◆ **EXCERTO DADO**:
Instalada na Ribeira Grande, Célia Rakotondrainy começou por manter projetos fora da ilha — nos Estados Unidos e na Europa —, mas tem vindo a desenvolver um envolvimento cada vez maior com a comunidade artística local. Atualmente, orienta workshops de pintura no seu estúdio e está a trabalhar na criação de dois espaços de residências artísticas: um em Rabo de Peixe, vocacionado para o desenvolvimento de artistas emergentes, e outro na Ribeira Seca, idealizado como uma casa de arte com colaborações internacionais entre curadores, colecionadores e artistas.

Recentemente, Célia Rakotondrainy participou no festival SARGO - Surf and Art com uma obra para a Junta de Freguesia da Ribeira Seca e ambiciona fazer uma exposição em São Miguel ainda este ano ou no próximo.

Paralelamente, integra um coletivo de mulheres artistas que apresenta obras de forma inovadora, tendo apresentado no mês de abril os seus trabalhos em Paris. “Construímos um portefólio de 10 a 20 obras que apresentamos durante um mês e que podem ser adquiridas por colecionadores, que as pagam durante um ano. Assim é mais fácil para jovens colecionadores adquirirem arte e os artistas garantem um rendimento estável durante 12 meses. É um projeto maravilhoso, que me permitiu vir morar para os Açores”, explica.

A estabilidade proporcionada por este projeto tem sido, para a artista, fundamental. “O facto de saber que tenho um rendimento estável durante 12 meses permite-me concentrar mais no meu trabalho artístico. Por isso este projeto é muito importante para mim.”, destaca.

A artista revelou ainda que a sua arte é profundamente marcada pela reflexão sobre a identidade, a pertença e a multiplicidade. 

“O meu trabalho é um testemunho da fluidez e complexidade da identidade. Pinto com pinceladas espessas e deliberadas para refletir o meu propósito de jogar com a ilusão de detalhe e quase desafiar a nossa perceção”, afirma, explicando que os seus retratos ganham forma através de sobreposições e reorganizações na tela, simbolizando camadas em constante mutação.

◆ **INFORMAÇÃO FORNECIDA**:
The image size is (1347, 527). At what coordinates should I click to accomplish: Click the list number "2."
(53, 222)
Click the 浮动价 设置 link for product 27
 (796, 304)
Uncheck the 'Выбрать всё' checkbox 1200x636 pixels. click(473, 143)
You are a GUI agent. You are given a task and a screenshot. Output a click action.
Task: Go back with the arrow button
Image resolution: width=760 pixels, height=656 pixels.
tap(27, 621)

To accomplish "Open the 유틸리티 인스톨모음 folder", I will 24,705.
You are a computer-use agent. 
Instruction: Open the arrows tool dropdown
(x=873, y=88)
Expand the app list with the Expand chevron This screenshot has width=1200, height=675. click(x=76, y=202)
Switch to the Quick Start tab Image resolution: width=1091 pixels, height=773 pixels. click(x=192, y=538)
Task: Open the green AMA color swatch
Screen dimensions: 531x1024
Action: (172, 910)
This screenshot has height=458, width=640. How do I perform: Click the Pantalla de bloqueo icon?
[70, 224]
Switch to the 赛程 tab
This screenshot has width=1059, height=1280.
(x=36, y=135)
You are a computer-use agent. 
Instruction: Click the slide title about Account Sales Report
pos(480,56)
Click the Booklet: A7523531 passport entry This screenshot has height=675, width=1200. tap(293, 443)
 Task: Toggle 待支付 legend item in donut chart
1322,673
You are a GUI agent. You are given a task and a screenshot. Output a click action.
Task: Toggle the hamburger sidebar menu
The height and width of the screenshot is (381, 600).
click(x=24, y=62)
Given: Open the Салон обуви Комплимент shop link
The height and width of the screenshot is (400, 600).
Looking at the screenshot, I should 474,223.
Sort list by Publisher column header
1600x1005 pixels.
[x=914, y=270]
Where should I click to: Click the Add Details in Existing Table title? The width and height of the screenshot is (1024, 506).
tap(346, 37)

◆ **TAREFA A**: Copie do excerto sobre Célia Rakotondrainy o trecho que começa em "A estabilidade proporcionada" e segue até "em constante mutação.".
◆ **TAREFA B**: Segundo o excerto sobre Célia Rakotondrainy, onde fica o espaço de residências artísticas destinado ao desenvolvimento de artistas emergentes?

◆ **RESPOSTA FINAL A**:
A estabilidade proporcionada por este projeto tem sido, para a artista, fundamental. “O facto de saber que tenho um rendimento estável durante 12 meses permite-me concentrar mais no meu trabalho artístico. Por isso este projeto é muito importante para mim.”, destaca.

A artista revelou ainda que a sua arte é profundamente marcada pela reflexão sobre a identidade, a pertença e a multiplicidade. 

“O meu trabalho é um testemunho da fluidez e complexidade da identidade. Pinto com pinceladas espessas e deliberadas para refletir o meu propósito de jogar com a ilusão de detalhe e quase desafiar a nossa perceção”, afirma, explicando que os seus retratos ganham forma através de sobreposições e reorganizações na tela, simbolizando camadas em constante mutação.

◆ **RESPOSTA FINAL B**: Em Rabo de Peixe.